Net interest income rose to N65.417 billion (US$167.74m), compared with N58.075 billion (US$148.91m) in 2019. The bank leveraged on modest growth in both interest and non-interest income as well as increased efficiency to deliver an 8.5 per cent growth in profit before tax (PBT) to N32.7 billion (US$83.85m), compared with the N30.2 billion (US$77.44m) recorded in 2019. Its profit after tax (PAT) also grew from N28.665 billion (US$73.5m) to N30.101 billion (US$77.18m) in 2020.
UBA sustained its strong profitability recording an annualised 20 per cent Return on Average Equity (RoAE). Its loans and advances to customers rose from N2.061 trillion (US$5.28bn) to N2.256 trillion (US$5.78bn) in the period under review, while customers’ deposits improved from N3.832 trillion (US$9.83bn) to N4.272 trillion (US$10.95bn), showing the confidence reposed in the brand.
The bank’s total assets also rose by 13.4 per cent to N6.4 trillion (US$16.41bn) in the period under review, compared to the N5.6 trillion (US$14.36bn) recorded at the end of its 2019 financial year, while shareholders’ funds grew to N612.6 billion (US$1.57bn) from N597.9 billion (US$1.53bn) in the same period.
“We are pleased with our top and bottom lines in the first quarter of 2020. The double-digit growth in the topline testifies to the resilience of our business model as a group, even as the 17 per cent growth in our fees and commission income underscores our diversified business model, enabling us to deliver best value to our stakeholders, even in tough macroeconomic scenarios,” he added.

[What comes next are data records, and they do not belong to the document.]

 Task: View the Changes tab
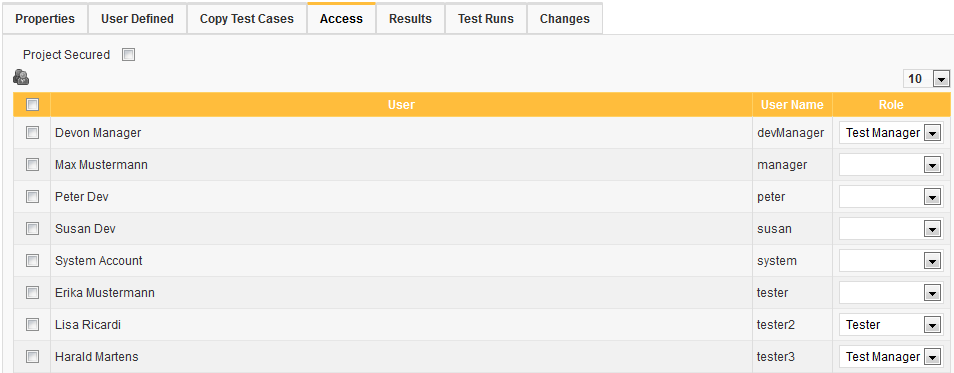pyautogui.click(x=565, y=19)
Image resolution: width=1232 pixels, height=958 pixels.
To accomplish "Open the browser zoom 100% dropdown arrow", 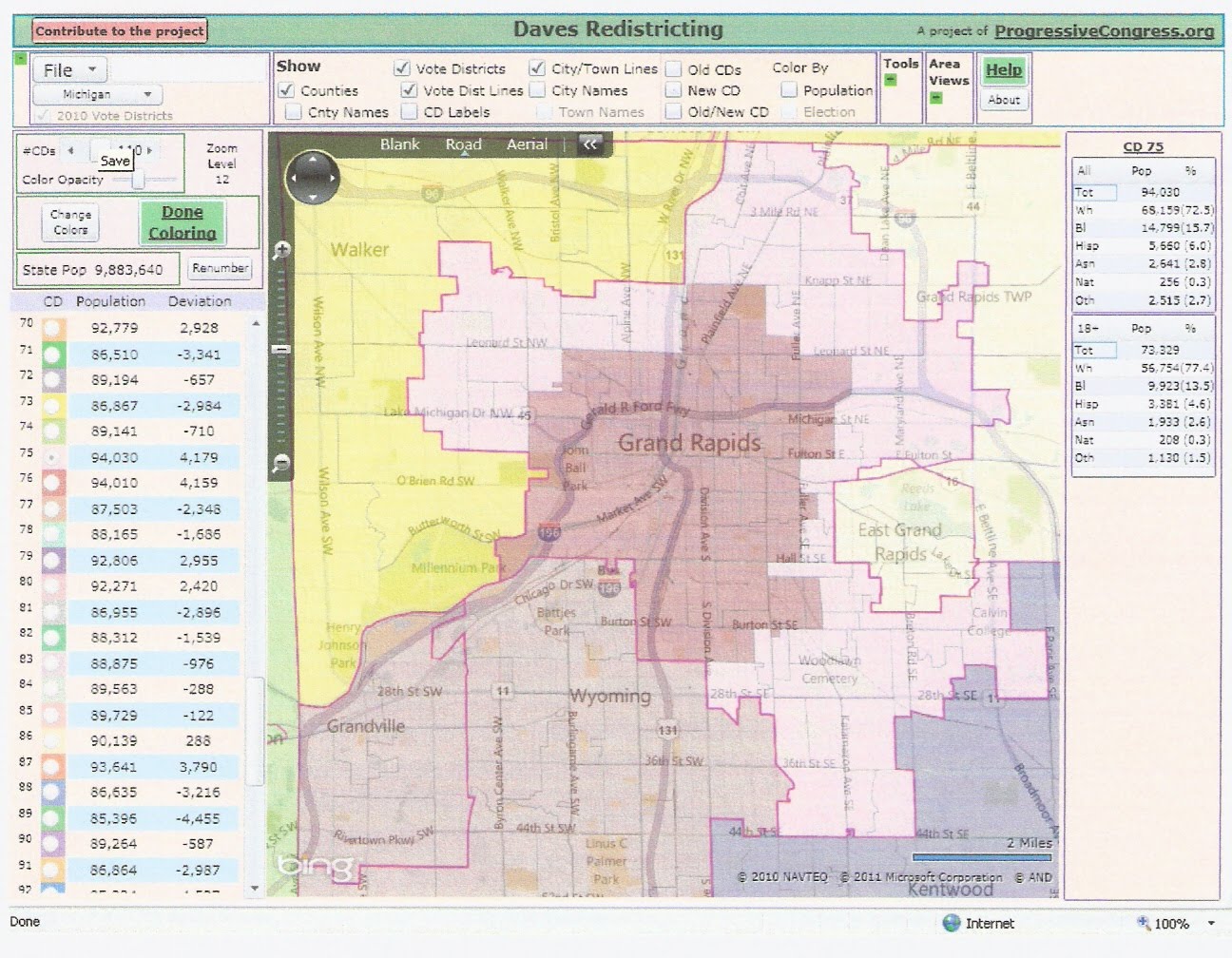I will click(1211, 923).
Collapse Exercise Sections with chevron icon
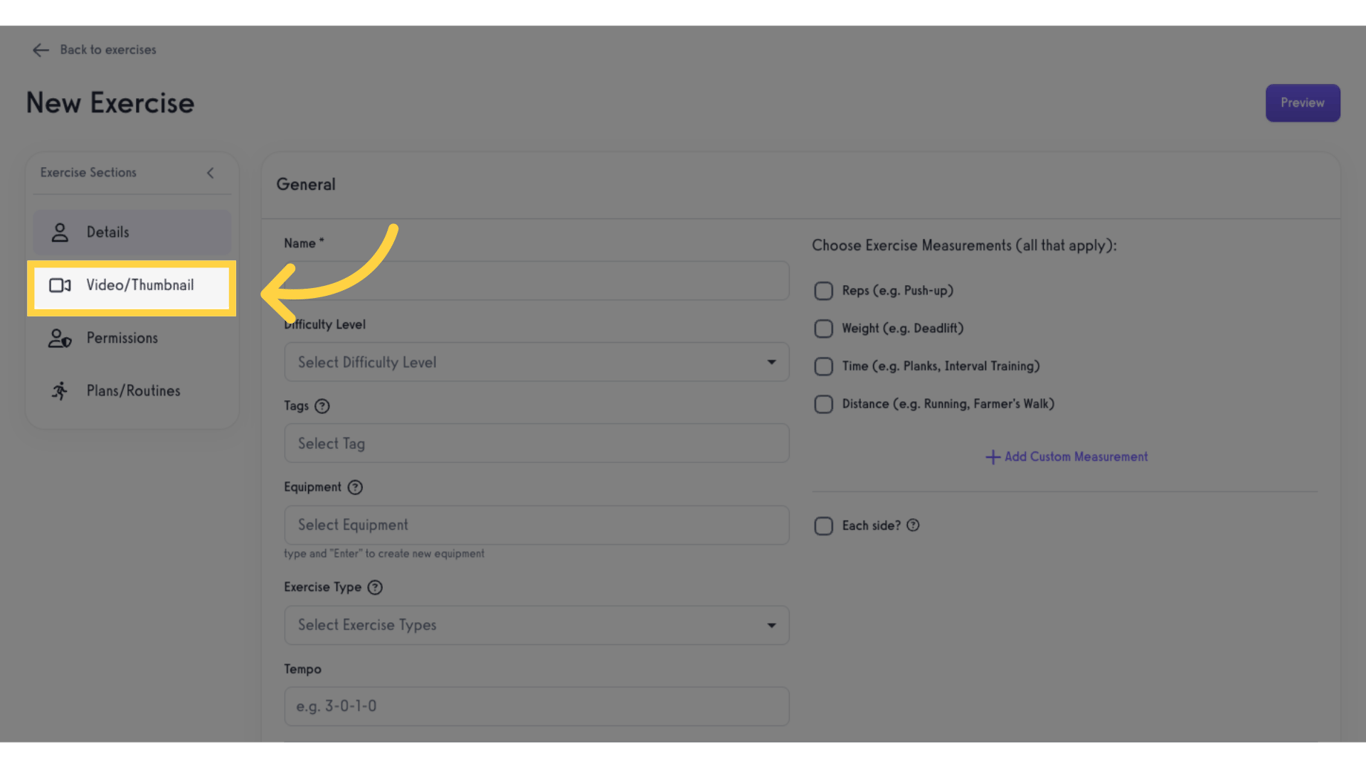Image resolution: width=1366 pixels, height=768 pixels. [210, 173]
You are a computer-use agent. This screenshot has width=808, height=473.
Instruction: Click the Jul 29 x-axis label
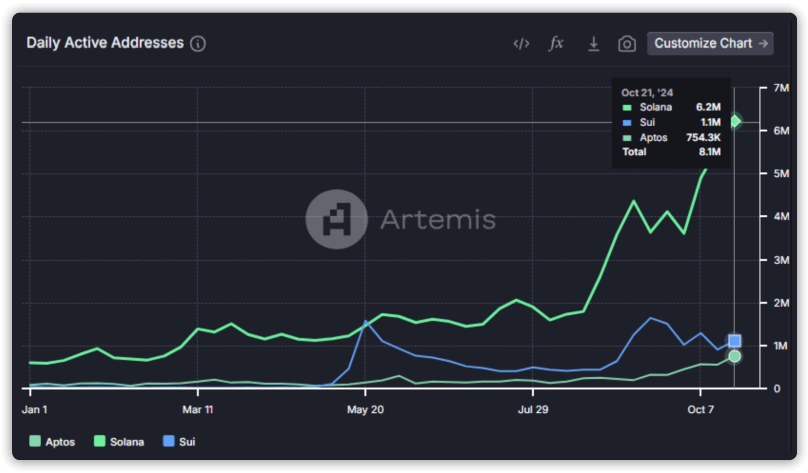tap(534, 409)

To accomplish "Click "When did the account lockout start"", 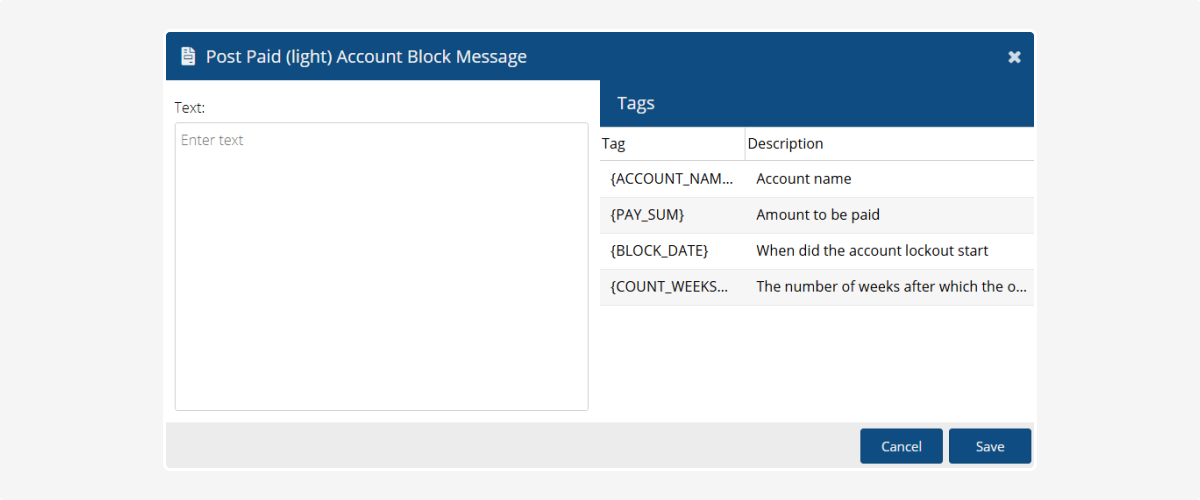I will coord(872,251).
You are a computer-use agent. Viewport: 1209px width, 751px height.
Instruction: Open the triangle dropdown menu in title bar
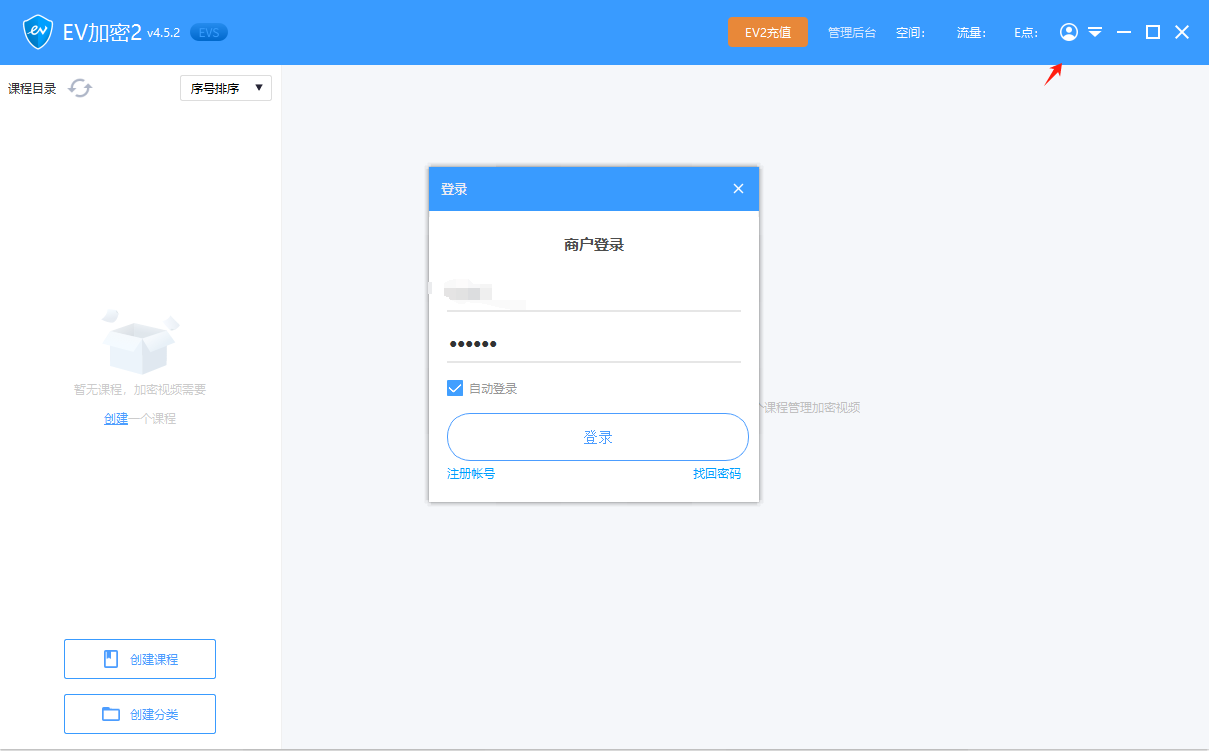tap(1095, 32)
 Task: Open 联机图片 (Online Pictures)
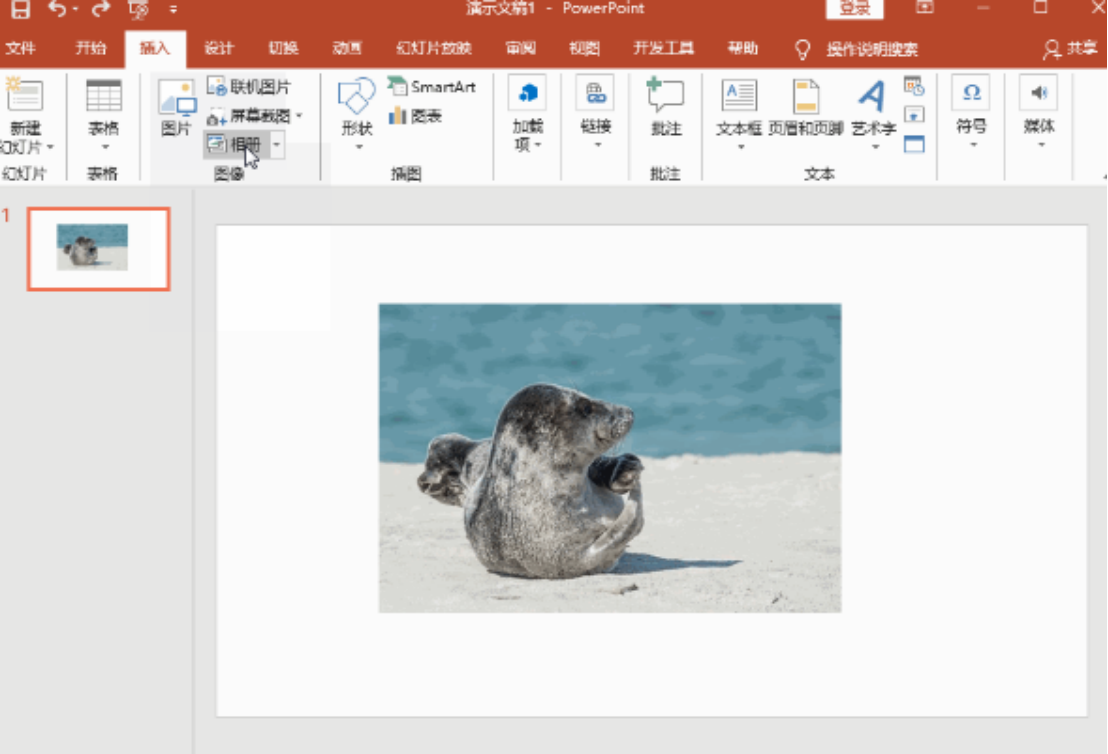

According to him, he was very excited about recent successes recorded in all business segments, especially the retail and electronic banking platform, within the period, with retail deposits accounting for 72 per cent of customer deposits even as cost-of-funds moderated to 3.3 per cent.
“We will continue to grow market share in all our markets, whilst maintaining cost discipline across our businesses, driving efficiency in our processes using best-rated technology,” he said.
Speaking on customers’ growing concerns on banking services during the lockdown due to the coronavirus pandemic, Uzoka explained that the bank has put in place various strategic channels to ensure that customers transactions are effectively carried out with ease.
“In response to the spread of COVID-19 several national governments have announced a partial or total lock down in a number of our markets, post Q1 2020. Fortunately, we have built robust electronic channel platforms to enable us effectively serve our customers from the convenience of their homes,” said Uzoka.
“Despite the lock down, our banking channels have remained open to our customers 24/7, even as we continue to align and adapt our operating model to ensure we service our customers excellently and safely.”